# Lowrance mark 5x oder mark 5x pro??????



## Juan_Eliaz (20. März 2010)

Petri!
Ich bin auf der Suche nach einem Echolot zum Driftangeln. Da ich nicht zu viel Geld ausgeben will, bin ich bei dem Lowrance mark 5x bzw. pro hängen geblieben... Benutzen werde ich es lediglich in Tiefen bis 15m. 
Das mark 5x unterscheidet sich ja nur hinsichtlich der Leistung (anstatt 1600 2400 Watt) und im Sendewinkel. Ist die Leistung nicht eigentlich nur notwendig, um auf mehr Tiefe bzw einen größeren Sendebereich zu kommen? Reicht das mark 5x aus oder soll ich besser das mark 5x pro kaufen?


----------



## Bxxt xnglxr (20. März 2010)

*AW: Lowrance mark 5x oder mark 5x pro??????*

Das Mark x Pro ist das Doppel Frequenz oder nicht??
Also umschaltbar von 200 auf 80 irgendwas Herz...
Somit kannst du von ca 15° Sendewinkel auf 35° umstellen.
Das wiederum bringt dir beim Einsatz im Flachwasser enorme Vorteile da du wesentlich mehr "Strecke" auf deinem Echo gleichzeitig ableuchtest...
ICH würde immer wieder zu einem DF Gerät greifen...

Greettz



Mirco


----------



## Fischereiaufsicht (20. März 2010)

*AW: Lowrance mark 5x oder mark 5x pro??????*



Boot angler schrieb:


> Das Mark x Pro ist das Doppel Frequenz oder nicht??
> Also umschaltbar von 200 auf 80 irgendwas Herz...
> Somit kannst du von ca 15° Sendewinkel auf 35° umstellen.
> Das wiederum bringt dir beim Einsatz im Flachwasser enorme Vorteile da du wesentlich mehr "Strecke" auf deinem Echo gleichzeitig ableuchtest...
> ...


 

Die Sendewinkel beim Mark-5 Pro sind 60° und 120° und nicht 12° und 35°!!!

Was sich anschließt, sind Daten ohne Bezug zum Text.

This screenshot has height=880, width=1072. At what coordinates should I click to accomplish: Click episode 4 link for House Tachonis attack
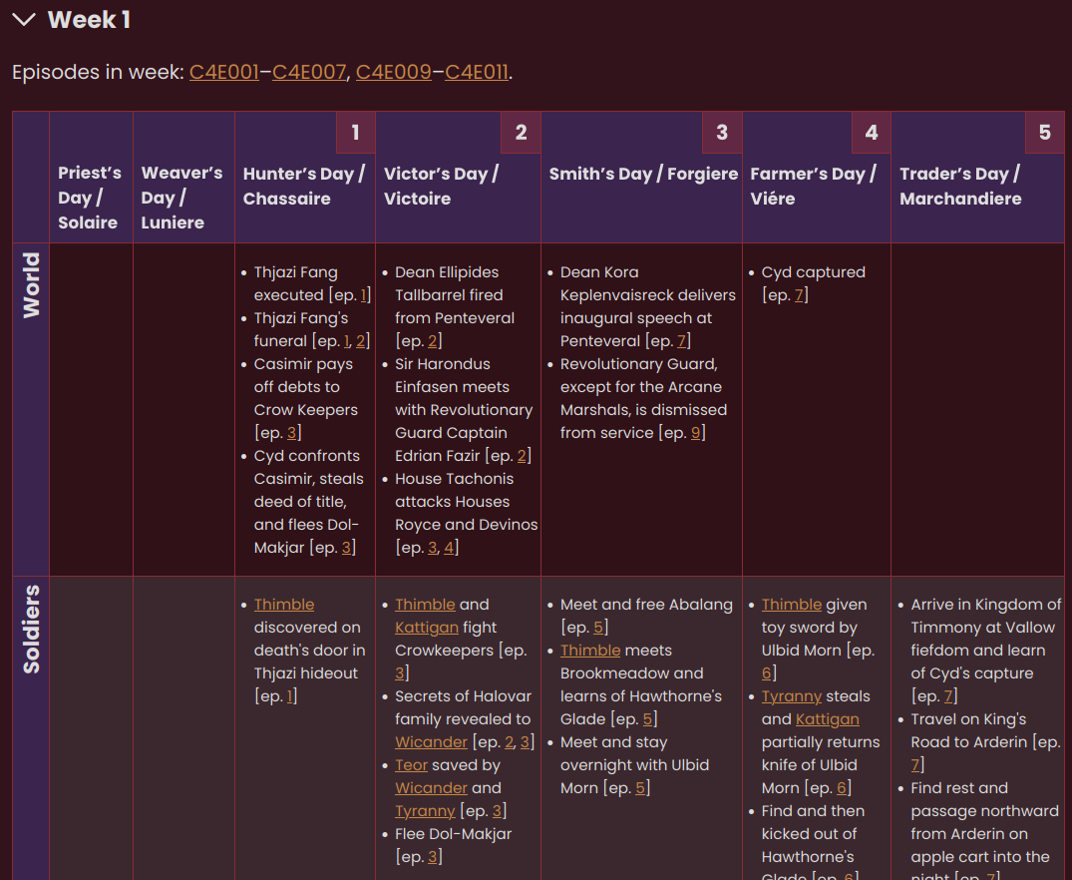450,548
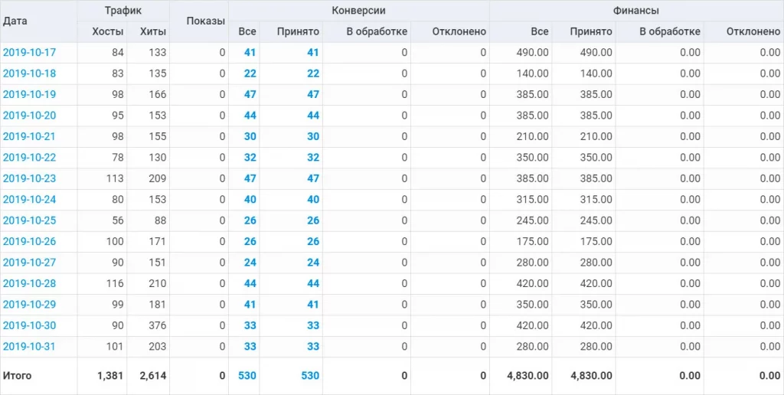784x395 pixels.
Task: Click В обработке header under Конверсии
Action: coord(377,32)
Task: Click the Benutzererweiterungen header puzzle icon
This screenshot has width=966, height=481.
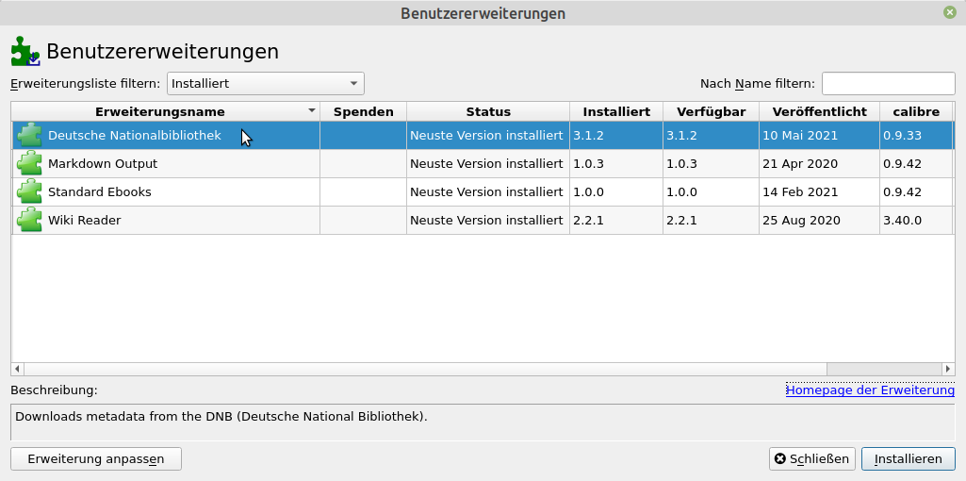Action: (x=25, y=51)
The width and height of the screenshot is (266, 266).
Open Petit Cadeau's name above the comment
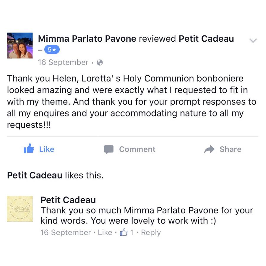[68, 200]
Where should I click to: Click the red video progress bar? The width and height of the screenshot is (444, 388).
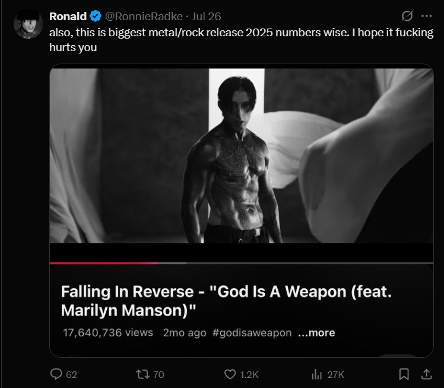tap(103, 263)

Ein 12°/35°-Sendewinkel ist im Flachwasser eher nicht zu empfehlen.

So richtig hast Du Dich mit dem Thema Echolote aber noch nicht beschäftigt, oder? Erläutere doch mal die Vorteile eines "DF"-Gerätes im Flachwasser...bin mal gespannt.


Die Sendeleistung ist nicht nur für die Tiefe bedeutsam. Je mehr Sendeleistung man hat, desto mehr Details können auch angezeigt werden.


----------



## Dirk_001 (20. März 2010)

*AW: Lowrance mark 5x oder mark 5x pro??????*

Hallo Juan oder Eliaz ?
egal :q
Bei geringen Tiefen wie bei dir ist die Pro Version ein Muss !
Die gibt dir 120° Abdeckung. Lote für grosse Tiefen wie in Norwegen leuchten mit einem 35° Winkel nach unten... macht da ja auch Sinn, weil der Sendekegel bis er unten bei 200m oder mehr ist recht gross ist.
Mal so gesagt... bei 2400W Spitzenleistung und 35° hast du eine bessere Auflösung von dem was unter dir ist, aber wenn du die 2400W dann auf 120° aufteilst wird die Auflösung dementsprechend geringer weil die Leistung gefächert wird dabei leidet dann die Tiefendurchdringung.
Also für flachere Gewässer bist du mit einem 83/200kHz Geber immer gut beraten... das wäre in deinem Fall die Pro Version #h
Je mehr Leistung desto mehr Auflösung... ist wie bei Stereoanlagen, mehr Watt desto lauter und besser zu hören Der breitere Sendekegel ist mit Surround Sound zu vergeichen.. mehr Sound Volumen aber bei geringerer Lautstärke.
Ich würde mir das Mark 5 Pro kaufen oder wenn die Portokasse das hergibt das Elite 5.

Grüsse
Dirk


----------



## Juan_Eliaz (21. März 2010)

*AW: Lowrance mark 5x oder mark 5x pro??????*

Danke! Hat mir echt geholfen!

Grüße, Tim


----------



## Willi90 (8. März 2012)

*AW: Lowrance mark 5x oder mark 5x pro??????*

*Thema nochmals aufrollt*



Dirk_001 schrieb:


> Hallo Juan oder Eliaz ?
> egal :q
> Bei geringen Tiefen wie bei dir ist die Pro Version ein Muss !
> Die gibt dir 120° Abdeckung. Lote für grosse Tiefen wie in Norwegen leuchten mit einem 35° Winkel nach unten... macht da ja auch Sinn, weil der Sendekegel bis er unten bei 200m oder mehr ist recht gross ist.


 

Was meinst Du genau mit "geringer Tiefe"?  Ich fische am Bodensee meistens bis max. 50m Wassertiefe. 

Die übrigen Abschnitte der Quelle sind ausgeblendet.